**DOCUMENT SEGMENT**:
Erwin Haas, M.D. says the Baynesian inference can be difficult to understand because most people want to apply the false positive rate to the total number of positive results, not the total number of tests, which would dramatically lower the number of false positives he calculates.
Haas explains his math (see related article,”Half of Positive COVID-19 Cases Could be False, Physicians Say”). “Technically, the four percent applies to the folks who are negatives, who do not actually harbor the virus and excludes the real positives and the false negatives. But the magnitude of having an extremely low actual disease prevalence makes it mathematically irrelevant.”
Calculating the difference, Haas applies the math to the August 10 numbers from the CDC, 65.7 million total tests of which 5.9 million show positive results. “You would subtract 5.9 from 65.7 to equal 59.8. Next, you multiply that by 4% which gives you 2.4 million subtracted from the new 5.9 million.”

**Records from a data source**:
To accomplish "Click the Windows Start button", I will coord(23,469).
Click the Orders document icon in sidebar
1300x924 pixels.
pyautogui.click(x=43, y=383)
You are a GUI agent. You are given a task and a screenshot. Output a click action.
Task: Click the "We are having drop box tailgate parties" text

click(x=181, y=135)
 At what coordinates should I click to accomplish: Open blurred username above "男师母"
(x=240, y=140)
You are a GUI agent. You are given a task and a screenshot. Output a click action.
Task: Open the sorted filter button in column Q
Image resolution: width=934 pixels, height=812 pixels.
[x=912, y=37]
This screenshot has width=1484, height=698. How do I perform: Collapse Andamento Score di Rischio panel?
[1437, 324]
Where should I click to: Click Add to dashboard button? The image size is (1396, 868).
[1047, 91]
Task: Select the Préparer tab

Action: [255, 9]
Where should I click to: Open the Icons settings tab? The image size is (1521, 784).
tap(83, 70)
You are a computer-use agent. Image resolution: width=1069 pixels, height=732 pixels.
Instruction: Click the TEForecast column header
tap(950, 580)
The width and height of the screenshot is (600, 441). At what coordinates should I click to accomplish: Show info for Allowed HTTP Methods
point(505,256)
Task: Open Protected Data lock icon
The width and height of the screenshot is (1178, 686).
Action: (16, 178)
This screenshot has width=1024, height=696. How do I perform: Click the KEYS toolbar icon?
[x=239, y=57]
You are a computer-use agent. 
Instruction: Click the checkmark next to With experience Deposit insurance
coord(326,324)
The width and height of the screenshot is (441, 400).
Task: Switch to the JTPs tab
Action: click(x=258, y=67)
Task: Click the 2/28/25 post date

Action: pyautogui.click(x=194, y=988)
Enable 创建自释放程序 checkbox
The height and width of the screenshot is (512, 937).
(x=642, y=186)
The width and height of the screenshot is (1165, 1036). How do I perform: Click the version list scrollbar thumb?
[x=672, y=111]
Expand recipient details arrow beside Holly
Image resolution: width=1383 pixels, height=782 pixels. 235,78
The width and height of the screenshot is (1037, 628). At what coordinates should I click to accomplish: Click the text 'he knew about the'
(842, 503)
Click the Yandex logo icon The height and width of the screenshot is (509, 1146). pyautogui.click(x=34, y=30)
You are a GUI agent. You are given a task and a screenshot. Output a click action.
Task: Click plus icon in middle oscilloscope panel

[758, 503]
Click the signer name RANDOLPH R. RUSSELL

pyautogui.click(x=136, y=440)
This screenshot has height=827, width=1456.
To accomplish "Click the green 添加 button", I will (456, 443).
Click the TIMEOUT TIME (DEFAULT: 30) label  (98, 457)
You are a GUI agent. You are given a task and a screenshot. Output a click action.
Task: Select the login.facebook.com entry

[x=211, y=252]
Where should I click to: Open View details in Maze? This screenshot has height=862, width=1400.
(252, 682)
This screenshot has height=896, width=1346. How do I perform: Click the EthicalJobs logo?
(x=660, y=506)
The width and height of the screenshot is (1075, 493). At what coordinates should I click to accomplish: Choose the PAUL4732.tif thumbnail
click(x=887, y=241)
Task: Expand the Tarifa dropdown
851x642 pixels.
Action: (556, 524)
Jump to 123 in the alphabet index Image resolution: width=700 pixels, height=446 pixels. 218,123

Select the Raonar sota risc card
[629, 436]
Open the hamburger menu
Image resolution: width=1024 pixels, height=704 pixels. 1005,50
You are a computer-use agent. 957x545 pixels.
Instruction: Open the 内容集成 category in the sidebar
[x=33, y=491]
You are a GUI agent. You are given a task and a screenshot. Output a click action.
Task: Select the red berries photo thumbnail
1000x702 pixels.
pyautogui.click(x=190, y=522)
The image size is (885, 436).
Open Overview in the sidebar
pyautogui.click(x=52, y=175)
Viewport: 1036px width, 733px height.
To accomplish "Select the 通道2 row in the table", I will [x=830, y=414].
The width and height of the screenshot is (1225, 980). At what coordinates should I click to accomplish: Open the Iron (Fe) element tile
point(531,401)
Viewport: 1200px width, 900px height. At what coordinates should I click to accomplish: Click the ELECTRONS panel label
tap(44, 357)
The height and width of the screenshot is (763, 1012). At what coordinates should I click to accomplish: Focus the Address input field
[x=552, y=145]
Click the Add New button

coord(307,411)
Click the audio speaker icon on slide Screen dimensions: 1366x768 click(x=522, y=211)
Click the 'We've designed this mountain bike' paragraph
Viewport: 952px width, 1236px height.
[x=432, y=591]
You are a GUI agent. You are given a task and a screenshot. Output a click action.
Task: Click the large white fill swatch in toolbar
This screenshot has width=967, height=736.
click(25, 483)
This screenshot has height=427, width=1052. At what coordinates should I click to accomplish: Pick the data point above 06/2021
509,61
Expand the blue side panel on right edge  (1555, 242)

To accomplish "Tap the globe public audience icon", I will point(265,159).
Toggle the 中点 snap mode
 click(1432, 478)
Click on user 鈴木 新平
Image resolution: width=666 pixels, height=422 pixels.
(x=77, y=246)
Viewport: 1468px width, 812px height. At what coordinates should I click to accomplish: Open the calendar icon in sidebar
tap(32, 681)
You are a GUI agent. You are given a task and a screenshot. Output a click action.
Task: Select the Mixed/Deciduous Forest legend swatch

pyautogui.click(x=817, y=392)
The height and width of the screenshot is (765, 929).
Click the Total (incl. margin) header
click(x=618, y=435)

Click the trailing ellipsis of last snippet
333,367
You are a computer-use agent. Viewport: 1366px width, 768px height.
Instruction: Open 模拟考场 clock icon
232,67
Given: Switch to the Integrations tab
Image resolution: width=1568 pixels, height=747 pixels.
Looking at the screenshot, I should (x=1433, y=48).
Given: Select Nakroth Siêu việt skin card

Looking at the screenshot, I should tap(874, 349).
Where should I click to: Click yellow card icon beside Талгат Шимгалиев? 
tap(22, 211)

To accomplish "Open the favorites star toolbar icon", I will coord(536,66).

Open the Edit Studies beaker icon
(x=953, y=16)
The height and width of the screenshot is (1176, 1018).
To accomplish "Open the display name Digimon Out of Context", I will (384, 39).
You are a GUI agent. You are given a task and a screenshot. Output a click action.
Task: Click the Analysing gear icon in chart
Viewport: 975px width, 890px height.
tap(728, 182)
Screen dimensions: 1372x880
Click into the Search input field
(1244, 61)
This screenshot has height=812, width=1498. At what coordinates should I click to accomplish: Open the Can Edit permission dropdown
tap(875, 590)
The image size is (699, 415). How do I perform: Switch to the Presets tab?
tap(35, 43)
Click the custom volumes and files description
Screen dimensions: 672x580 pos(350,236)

**PROMPT**: Continue the passage about Erwin Haas's calculation of false-positive COVID-19 test results, starting right after its final sentence.

**ANSWER TO THE EXERCISE**:
Here’s where it can get tricky, says Haas. “So 3.5 million actual positives would have to be re-inserted into the original 65.7 of which you subtract 3.5 which equals 62.2, the actual negatives,” said Haas.
Because it is not clear who among the positives are really infected, simply saying 5.9 million have the virus can be confounding, says Haas. “Positive tests and number of “cases” found because of symptoms don’t anywhere match and trying to explain it, makes it a nightmare. I’ll stand by the original 4 percent of the 65 million. Oh sancta simplicitas!”